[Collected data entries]
* * * * *

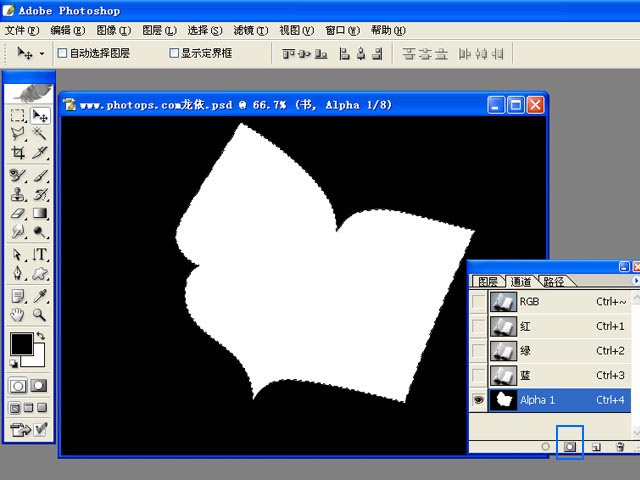640x480 pixels.
Task: Select the Magic Wand tool
Action: [x=40, y=134]
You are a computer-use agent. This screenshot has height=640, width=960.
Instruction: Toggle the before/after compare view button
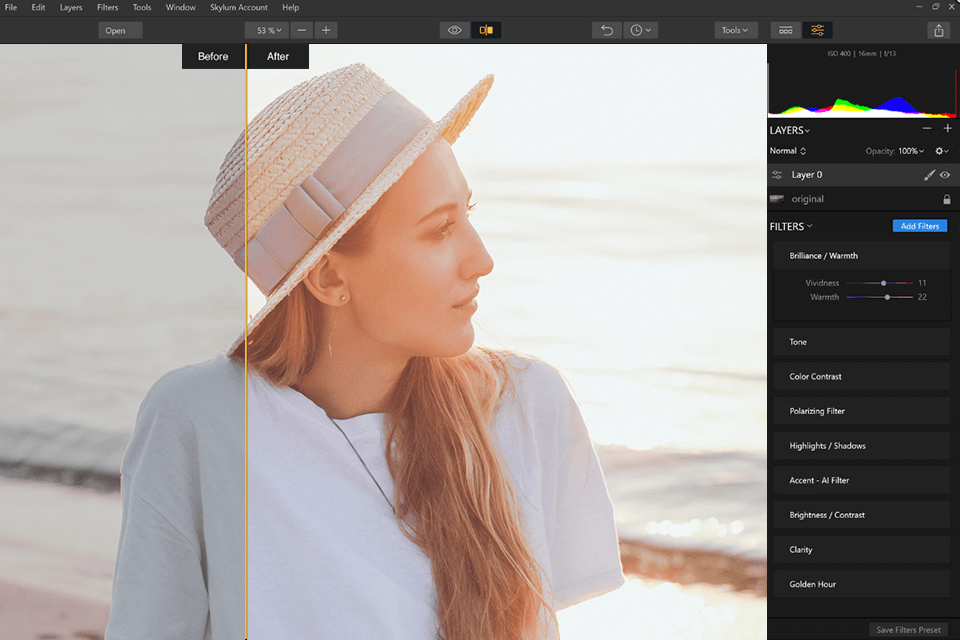486,30
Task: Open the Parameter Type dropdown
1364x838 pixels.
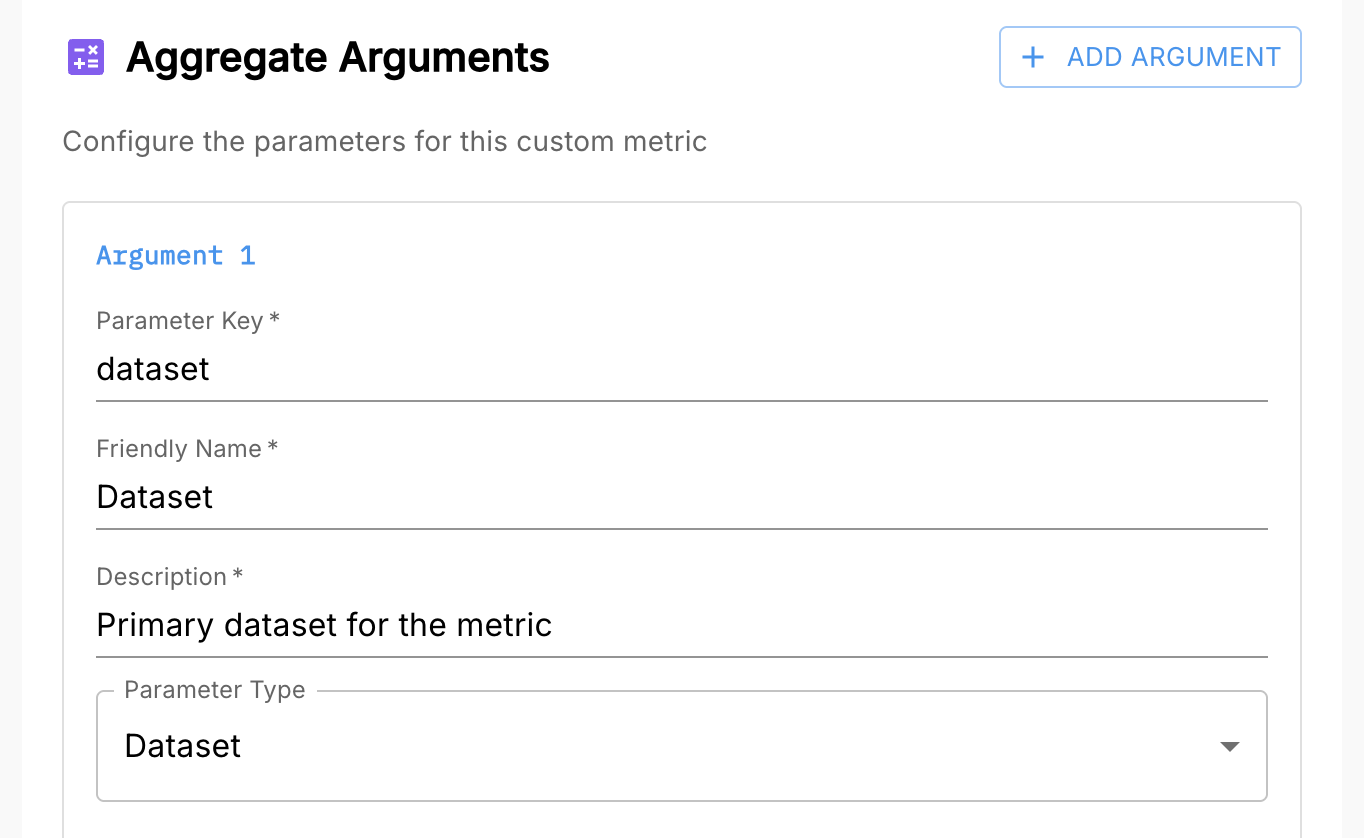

* * * * *

■ What to work on ■
I need the lines from the one containing "You are a computer-use" through the end of the records retyped exactly, with the pictures left out.

■ Solved exercise ■
You are a computer-use agent. This screenshot has height=640, width=960.
Instruction: Toggle the before/after compare view button
486,30
Task: Open the Parameter Type dropdown
1364x838 pixels.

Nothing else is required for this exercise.